Я решил дать ему денег, но пойти вместе с ним: боялся, что он все-таки все пропьет. «Черт, еще один день придется прогулять» – подумал я.
Несколько часов мы рыскали по всему городу в поисках лекарств, и я про себя проклинал вчерашний день и себя за свою глупость. Только к обеду мы были в больнице. Врач без обиняков сказал, что девочка очень плоха.
Иван Николаевич, бледный и растерянный, забормотал:
– Ну, идите, идите, сделайте что-нибудь. Я же принес вам… Не дай бог… не дай бог… Можно мне к ней пройти?
– Нет, нельзя.
– На одну минутку хоть. Я туда и обратно.
– Ну, хорошо, только на одну минутку. Пойдемте со мной.
Машина палата была четырехместной. Там весело болтали о чем-то выздоравливающие девочки. Маша лежала на спине с закрытыми глазами. Ее маленькие ручки были поверх одеяла, одна из них была привязана к дощечке и в нее была воткнута игла из капельницы. Дышала она часто и тяжело. Как только мы вошли, детишки притихли, и Иван Николаевич вдруг сказал, чуть не плача:
– Маша, это я, твой папа.
Неожиданно Маша открыла глаза. Они были какие-то неестественно умные, ясные и все понимающие для маленькой девочки.

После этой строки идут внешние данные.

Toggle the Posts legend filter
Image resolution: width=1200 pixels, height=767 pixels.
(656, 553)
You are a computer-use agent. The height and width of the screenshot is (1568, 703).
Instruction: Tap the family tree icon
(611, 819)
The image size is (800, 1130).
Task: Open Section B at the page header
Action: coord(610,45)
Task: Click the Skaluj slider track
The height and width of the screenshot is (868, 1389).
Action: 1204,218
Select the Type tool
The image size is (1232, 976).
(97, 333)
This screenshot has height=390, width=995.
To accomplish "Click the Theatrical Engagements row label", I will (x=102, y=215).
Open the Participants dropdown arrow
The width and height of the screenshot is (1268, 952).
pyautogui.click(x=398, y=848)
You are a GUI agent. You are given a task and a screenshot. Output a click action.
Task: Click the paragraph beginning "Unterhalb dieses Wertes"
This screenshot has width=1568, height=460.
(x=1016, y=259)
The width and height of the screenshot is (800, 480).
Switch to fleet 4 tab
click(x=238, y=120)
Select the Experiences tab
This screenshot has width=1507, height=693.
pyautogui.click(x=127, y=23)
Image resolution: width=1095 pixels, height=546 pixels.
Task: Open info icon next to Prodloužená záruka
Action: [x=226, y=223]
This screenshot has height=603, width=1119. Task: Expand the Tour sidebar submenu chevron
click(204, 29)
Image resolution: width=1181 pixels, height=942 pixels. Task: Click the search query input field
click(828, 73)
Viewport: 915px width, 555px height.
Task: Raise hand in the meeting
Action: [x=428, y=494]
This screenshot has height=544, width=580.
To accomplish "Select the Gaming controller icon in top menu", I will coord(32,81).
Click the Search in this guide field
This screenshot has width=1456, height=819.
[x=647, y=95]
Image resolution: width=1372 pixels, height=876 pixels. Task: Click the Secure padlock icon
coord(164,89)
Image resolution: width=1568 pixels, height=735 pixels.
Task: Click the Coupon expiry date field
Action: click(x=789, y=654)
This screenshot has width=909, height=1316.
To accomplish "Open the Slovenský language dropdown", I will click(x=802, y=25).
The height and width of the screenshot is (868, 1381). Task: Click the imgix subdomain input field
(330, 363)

– Пап, ты не волнуйся и не переживай очень, когда я умру. Я ангелочка видела, и он сказал, что у меня все будет хорошо, и я улечу с ним.
У меня по спине забегали мурашки.
– Что ты доченька, – запричитал Иван Николаевич. – Мне доктор сказал, что ты скоро выздоровеешь, а потом мы с тобой пойдем в цирк, в луна-парк, на каруселях будем кататься. Главное, ты выздоравливай, и все будет хорошо.